§ **RECORDS SUPPLIED**:

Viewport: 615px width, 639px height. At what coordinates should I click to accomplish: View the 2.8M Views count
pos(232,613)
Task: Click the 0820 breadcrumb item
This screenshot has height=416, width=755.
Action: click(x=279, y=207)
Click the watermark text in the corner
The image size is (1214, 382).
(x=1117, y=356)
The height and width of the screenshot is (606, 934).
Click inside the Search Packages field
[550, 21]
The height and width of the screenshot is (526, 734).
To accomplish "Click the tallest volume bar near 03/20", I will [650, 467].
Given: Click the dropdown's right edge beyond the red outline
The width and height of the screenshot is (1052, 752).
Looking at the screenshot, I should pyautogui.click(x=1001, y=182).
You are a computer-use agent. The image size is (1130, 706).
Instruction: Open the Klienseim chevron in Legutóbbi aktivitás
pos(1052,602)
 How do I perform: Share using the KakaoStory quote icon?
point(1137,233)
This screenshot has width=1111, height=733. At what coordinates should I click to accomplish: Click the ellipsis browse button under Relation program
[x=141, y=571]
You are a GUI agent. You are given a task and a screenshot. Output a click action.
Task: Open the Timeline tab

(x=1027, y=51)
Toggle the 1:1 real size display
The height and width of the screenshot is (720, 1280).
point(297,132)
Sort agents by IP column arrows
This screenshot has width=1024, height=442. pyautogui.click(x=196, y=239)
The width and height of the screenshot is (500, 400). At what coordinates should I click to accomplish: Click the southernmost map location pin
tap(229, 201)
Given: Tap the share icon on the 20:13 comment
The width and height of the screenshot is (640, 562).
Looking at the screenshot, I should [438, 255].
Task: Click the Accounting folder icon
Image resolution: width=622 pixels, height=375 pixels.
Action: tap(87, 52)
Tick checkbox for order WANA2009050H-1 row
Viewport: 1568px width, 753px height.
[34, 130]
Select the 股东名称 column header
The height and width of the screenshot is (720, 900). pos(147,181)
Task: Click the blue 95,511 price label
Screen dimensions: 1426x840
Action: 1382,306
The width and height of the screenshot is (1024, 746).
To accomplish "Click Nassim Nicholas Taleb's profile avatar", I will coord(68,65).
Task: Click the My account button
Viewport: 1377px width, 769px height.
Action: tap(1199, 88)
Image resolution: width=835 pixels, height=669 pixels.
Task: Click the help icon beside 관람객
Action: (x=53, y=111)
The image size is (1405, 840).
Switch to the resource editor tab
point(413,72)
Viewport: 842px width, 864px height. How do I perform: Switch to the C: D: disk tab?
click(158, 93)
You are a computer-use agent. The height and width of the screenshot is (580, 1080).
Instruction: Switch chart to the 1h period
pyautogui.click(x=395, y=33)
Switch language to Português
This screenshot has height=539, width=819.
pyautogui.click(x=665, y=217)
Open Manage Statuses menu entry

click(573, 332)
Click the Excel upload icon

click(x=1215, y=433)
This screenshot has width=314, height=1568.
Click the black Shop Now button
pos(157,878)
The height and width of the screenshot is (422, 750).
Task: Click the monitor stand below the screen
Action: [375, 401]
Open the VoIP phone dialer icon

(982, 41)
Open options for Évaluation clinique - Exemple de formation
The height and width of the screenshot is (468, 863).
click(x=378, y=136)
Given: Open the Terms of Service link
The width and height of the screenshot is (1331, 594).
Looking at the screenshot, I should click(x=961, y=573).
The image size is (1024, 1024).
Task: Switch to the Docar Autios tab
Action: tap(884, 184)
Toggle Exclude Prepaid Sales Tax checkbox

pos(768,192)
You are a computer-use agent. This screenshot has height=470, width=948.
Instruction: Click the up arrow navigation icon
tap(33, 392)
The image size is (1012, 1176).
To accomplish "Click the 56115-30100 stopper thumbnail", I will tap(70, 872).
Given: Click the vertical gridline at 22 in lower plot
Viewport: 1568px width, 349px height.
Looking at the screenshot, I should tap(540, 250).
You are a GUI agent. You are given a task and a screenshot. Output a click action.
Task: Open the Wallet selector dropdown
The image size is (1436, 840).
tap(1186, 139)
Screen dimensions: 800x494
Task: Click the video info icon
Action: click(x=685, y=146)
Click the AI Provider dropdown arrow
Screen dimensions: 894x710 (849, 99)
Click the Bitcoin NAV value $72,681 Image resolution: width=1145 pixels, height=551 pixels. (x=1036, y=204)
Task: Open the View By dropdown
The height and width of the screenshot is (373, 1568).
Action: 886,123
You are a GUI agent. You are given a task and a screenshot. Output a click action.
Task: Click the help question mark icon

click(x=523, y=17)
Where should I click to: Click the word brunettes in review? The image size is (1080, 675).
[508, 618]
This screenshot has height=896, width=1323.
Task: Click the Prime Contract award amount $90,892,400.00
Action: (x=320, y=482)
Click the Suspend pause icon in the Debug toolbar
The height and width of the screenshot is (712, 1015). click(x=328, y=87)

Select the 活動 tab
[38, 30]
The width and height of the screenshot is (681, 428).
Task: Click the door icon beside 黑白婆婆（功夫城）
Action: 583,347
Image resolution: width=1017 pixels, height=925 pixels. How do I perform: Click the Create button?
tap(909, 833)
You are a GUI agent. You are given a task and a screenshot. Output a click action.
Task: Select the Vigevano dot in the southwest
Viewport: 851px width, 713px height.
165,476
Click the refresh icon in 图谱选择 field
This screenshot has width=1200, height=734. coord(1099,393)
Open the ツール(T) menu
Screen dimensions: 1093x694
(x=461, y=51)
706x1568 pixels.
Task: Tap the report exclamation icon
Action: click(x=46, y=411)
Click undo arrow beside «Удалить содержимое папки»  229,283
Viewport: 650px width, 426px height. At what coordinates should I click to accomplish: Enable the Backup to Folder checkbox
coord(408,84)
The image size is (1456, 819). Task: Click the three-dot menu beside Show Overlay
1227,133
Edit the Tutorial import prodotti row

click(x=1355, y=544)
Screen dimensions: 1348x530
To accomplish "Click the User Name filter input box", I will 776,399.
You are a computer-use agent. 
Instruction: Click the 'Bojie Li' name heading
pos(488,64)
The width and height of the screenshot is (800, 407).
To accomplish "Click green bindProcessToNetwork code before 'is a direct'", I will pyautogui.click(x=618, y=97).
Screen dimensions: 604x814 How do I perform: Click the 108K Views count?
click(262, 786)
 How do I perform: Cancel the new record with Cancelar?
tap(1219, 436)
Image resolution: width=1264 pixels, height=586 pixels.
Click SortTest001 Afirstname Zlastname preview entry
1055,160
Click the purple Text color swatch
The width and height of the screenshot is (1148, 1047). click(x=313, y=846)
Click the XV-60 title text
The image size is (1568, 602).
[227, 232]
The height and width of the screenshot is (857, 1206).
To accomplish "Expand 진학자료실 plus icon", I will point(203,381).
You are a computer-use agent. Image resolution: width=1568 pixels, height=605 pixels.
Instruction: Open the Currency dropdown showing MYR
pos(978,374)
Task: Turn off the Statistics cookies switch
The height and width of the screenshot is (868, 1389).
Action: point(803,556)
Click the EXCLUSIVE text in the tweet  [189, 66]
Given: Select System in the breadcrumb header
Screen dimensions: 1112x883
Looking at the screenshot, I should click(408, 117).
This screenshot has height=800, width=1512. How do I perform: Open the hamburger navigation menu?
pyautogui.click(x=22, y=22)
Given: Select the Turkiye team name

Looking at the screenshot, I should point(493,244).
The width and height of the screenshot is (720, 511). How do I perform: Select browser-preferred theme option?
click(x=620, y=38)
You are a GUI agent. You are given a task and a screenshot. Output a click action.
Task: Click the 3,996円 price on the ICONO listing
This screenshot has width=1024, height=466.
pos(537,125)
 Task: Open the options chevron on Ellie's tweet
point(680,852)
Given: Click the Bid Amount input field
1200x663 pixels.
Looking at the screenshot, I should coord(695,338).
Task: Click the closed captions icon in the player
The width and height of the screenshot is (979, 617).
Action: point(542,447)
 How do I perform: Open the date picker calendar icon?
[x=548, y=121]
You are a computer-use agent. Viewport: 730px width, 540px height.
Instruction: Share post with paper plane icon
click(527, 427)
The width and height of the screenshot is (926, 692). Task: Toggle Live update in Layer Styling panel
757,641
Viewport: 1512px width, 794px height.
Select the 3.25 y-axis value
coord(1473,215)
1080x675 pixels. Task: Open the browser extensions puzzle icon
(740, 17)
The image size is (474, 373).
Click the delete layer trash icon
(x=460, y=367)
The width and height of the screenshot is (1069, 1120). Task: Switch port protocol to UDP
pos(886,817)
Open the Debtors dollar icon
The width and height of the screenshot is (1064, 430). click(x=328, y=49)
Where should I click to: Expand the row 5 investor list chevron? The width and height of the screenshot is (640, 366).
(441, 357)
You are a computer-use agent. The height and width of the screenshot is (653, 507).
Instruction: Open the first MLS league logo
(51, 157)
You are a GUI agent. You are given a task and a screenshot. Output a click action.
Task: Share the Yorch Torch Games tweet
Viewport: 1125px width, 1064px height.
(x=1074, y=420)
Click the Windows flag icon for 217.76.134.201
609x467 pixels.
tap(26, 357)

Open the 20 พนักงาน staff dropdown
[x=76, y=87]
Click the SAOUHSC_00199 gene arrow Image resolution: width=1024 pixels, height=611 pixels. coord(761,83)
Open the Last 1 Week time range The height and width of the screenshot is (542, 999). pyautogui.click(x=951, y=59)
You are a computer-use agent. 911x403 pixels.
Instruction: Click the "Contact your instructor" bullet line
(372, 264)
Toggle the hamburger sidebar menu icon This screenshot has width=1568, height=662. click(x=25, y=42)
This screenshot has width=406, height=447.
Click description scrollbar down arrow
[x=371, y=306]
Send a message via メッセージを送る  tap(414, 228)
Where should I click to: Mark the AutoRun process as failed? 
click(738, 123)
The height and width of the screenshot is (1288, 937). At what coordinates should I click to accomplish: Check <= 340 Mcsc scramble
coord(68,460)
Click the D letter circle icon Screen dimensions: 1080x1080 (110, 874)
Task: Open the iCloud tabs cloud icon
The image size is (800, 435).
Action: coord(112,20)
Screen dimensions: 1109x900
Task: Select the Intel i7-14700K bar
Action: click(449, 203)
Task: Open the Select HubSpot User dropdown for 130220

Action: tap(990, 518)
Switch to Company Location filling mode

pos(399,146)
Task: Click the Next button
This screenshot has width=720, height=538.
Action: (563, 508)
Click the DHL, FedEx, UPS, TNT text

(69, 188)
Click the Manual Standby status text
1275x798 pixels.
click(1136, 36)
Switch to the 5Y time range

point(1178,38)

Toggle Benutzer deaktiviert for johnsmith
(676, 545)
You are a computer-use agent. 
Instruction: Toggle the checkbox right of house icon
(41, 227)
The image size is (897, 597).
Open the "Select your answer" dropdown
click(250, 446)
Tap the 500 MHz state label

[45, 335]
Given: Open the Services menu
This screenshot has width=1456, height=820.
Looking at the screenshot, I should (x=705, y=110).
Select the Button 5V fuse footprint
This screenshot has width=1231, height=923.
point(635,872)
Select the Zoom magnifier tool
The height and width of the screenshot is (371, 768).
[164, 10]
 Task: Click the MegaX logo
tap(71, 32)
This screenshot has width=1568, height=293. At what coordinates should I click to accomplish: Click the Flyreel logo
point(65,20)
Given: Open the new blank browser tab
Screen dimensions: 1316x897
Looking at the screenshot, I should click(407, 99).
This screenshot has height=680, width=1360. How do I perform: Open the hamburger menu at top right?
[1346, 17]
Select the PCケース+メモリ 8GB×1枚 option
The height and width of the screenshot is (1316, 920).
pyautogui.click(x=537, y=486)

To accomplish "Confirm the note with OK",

§ **AIM OF THE TASK**:
Note which lines carry the word "price" in the material, then copy each of them.

§ **FINISHED EXERCISE**:
Task: Click the blue 95,511 price label
Task: Click the 3,996円 price on the ICONO listing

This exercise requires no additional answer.